Heatmaps with the Jupyter Gmaps plugin¶

Heatmaps are a good way of getting a sense of the density and clusters of geographical events. They are a powerful tool for making sense of larger datasets. The Jupyter **gmaps** plugin is a python library that work with the Google maps API to enable users to create great and meaningful maps.

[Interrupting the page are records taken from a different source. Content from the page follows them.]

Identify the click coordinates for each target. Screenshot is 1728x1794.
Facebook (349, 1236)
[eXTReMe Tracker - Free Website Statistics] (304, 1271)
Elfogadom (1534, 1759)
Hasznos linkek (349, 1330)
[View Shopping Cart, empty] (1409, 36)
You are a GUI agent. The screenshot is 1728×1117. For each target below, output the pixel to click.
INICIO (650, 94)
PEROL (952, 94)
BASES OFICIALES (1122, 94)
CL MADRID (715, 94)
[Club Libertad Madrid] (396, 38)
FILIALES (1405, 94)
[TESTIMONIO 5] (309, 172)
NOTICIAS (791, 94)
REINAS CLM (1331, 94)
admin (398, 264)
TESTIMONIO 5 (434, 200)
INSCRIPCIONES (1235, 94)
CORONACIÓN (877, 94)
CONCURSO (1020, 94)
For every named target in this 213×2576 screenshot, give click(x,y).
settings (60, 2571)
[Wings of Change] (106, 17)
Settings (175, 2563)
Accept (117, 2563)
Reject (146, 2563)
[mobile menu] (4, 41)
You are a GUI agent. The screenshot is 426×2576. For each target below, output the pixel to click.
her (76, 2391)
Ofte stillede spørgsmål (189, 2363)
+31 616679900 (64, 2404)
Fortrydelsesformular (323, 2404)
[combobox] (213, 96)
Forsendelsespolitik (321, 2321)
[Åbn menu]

The target in this part of the lesson is to:

import csv file about offences against property (thefts, robbery etc) in Estonia
create spatial geometry based on coordinates
and then create a heatmap and visualise with gmaps

Crime data is open data and originates from Estonian Police and Border Guard Board open data page. On the police website there are several different datasets for offenses and crimes, such as:

Avaliku korra vastased ja avalikus kohas toime pandud varavastased süüteod: offenses committed against public order and in public places avalik_3.csv
Varavastased süüteod: Offenses Against Property vara_1.csv

Environment Preparations¶

Activate your environments and install the jupyter Gmap plugin. The easiest way to install gmaps is with conda anyway:

(geopython-environment) C:\Users\Alexander\geopython> conda install -c conda-forge gmaps

Enable ipywidgets widgets extensions:

(geopython-environment) C:\Users\Alexander\geopython> jupyter nbextension enable --py --sys-prefix widgetsnbextension

Then tell Jupyter to load the extension with:

(geopython-environment) C:\Users\Alexander\geopython> jupyter nbextension enable --py --sys-prefix gmaps

Most operations on Google Maps require that you tell Google who you are. As the Gmaps plugin uses the Google Maps Java Script API a lot under the hood we need to follow the Authentication workflow and creating a key, and activate it

For todays lesson we will provide an API key that you’ll be able to use for the lesson. However, if you want to use it in other projects you should consider activating your own key, as we will disable this key soon again.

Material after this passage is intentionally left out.